About this exercise:
All of the data below must be repeated exactly.

(Saved data entries)
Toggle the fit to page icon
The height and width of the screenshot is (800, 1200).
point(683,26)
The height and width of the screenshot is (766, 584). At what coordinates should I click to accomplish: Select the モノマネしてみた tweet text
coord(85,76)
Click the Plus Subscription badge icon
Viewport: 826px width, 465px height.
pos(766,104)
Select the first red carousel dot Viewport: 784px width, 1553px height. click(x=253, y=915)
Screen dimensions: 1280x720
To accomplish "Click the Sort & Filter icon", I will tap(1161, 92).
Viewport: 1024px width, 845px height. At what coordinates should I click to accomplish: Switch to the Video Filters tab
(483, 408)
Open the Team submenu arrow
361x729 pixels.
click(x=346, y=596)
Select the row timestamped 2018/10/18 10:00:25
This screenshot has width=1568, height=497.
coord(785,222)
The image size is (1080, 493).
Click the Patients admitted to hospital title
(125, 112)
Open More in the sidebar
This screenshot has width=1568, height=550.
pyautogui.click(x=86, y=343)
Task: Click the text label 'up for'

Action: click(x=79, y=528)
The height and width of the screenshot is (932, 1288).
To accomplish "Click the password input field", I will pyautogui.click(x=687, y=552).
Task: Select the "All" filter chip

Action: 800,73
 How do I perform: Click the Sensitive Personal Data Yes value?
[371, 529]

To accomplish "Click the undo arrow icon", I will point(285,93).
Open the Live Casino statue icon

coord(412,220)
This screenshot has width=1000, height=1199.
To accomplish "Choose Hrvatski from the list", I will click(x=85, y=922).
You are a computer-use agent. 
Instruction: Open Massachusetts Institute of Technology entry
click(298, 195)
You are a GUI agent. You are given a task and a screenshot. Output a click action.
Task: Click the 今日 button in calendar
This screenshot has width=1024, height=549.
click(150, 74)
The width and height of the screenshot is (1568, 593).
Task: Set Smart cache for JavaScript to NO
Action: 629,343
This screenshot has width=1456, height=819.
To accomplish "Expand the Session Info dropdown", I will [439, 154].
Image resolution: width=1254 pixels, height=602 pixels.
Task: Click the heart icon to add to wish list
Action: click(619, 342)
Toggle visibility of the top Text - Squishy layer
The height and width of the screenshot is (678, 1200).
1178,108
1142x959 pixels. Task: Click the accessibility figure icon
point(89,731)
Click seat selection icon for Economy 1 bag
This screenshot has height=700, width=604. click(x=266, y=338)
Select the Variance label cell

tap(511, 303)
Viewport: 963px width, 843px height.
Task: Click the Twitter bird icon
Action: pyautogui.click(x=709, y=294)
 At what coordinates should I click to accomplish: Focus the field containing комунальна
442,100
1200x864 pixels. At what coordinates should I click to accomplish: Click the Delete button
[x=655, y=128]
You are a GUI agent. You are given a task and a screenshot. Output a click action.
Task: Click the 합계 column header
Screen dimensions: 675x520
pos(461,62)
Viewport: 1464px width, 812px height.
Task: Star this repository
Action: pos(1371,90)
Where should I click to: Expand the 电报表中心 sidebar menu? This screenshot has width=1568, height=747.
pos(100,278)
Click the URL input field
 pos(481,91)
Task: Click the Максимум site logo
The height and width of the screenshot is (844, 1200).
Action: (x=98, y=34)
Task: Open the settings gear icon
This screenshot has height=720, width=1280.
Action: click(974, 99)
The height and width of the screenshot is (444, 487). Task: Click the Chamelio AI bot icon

Output for this task:
Toggle the fit to page icon
The height and width of the screenshot is (800, 1200).
point(683,26)
The height and width of the screenshot is (766, 584). At what coordinates should I click to accomplish: Select the モノマネしてみた tweet text
coord(85,76)
Click the Plus Subscription badge icon
Viewport: 826px width, 465px height.
pos(766,104)
Select the first red carousel dot Viewport: 784px width, 1553px height. click(x=253, y=915)
Screen dimensions: 1280x720
To accomplish "Click the Sort & Filter icon", I will tap(1161, 92).
Viewport: 1024px width, 845px height. At what coordinates should I click to accomplish: Switch to the Video Filters tab
(483, 408)
Open the Team submenu arrow
361x729 pixels.
click(x=346, y=596)
Select the row timestamped 2018/10/18 10:00:25
This screenshot has width=1568, height=497.
coord(785,222)
The image size is (1080, 493).
Click the Patients admitted to hospital title
(125, 112)
Open More in the sidebar
This screenshot has width=1568, height=550.
pyautogui.click(x=86, y=343)
Task: Click the text label 'up for'

Action: click(x=79, y=528)
The height and width of the screenshot is (932, 1288).
To accomplish "Click the password input field", I will pyautogui.click(x=687, y=552).
Task: Select the "All" filter chip

Action: 800,73
 How do I perform: Click the Sensitive Personal Data Yes value?
[371, 529]

To accomplish "Click the undo arrow icon", I will point(285,93).
Open the Live Casino statue icon

coord(412,220)
This screenshot has width=1000, height=1199.
To accomplish "Choose Hrvatski from the list", I will click(x=85, y=922).
You are a computer-use agent. 
Instruction: Open Massachusetts Institute of Technology entry
click(298, 195)
You are a GUI agent. You are given a task and a screenshot. Output a click action.
Task: Click the 今日 button in calendar
This screenshot has width=1024, height=549.
click(150, 74)
The width and height of the screenshot is (1568, 593).
Task: Set Smart cache for JavaScript to NO
Action: 629,343
This screenshot has width=1456, height=819.
To accomplish "Expand the Session Info dropdown", I will [439, 154].
Image resolution: width=1254 pixels, height=602 pixels.
Task: Click the heart icon to add to wish list
Action: click(619, 342)
Toggle visibility of the top Text - Squishy layer
The height and width of the screenshot is (678, 1200).
1178,108
1142x959 pixels. Task: Click the accessibility figure icon
point(89,731)
Click seat selection icon for Economy 1 bag
This screenshot has height=700, width=604. click(x=266, y=338)
Select the Variance label cell

tap(511, 303)
Viewport: 963px width, 843px height.
Task: Click the Twitter bird icon
Action: pyautogui.click(x=709, y=294)
 At what coordinates should I click to accomplish: Focus the field containing комунальна
442,100
1200x864 pixels. At what coordinates should I click to accomplish: Click the Delete button
[x=655, y=128]
You are a GUI agent. You are given a task and a screenshot. Output a click action.
Task: Click the 합계 column header
Screen dimensions: 675x520
pos(461,62)
Viewport: 1464px width, 812px height.
Task: Star this repository
Action: pos(1371,90)
Where should I click to: Expand the 电报表中心 sidebar menu? This screenshot has width=1568, height=747.
pos(100,278)
Click the URL input field
 pos(481,91)
Task: Click the Максимум site logo
The height and width of the screenshot is (844, 1200).
Action: (x=98, y=34)
Task: Open the settings gear icon
This screenshot has height=720, width=1280.
Action: click(974, 99)
The height and width of the screenshot is (444, 487). Task: Click the Chamelio AI bot icon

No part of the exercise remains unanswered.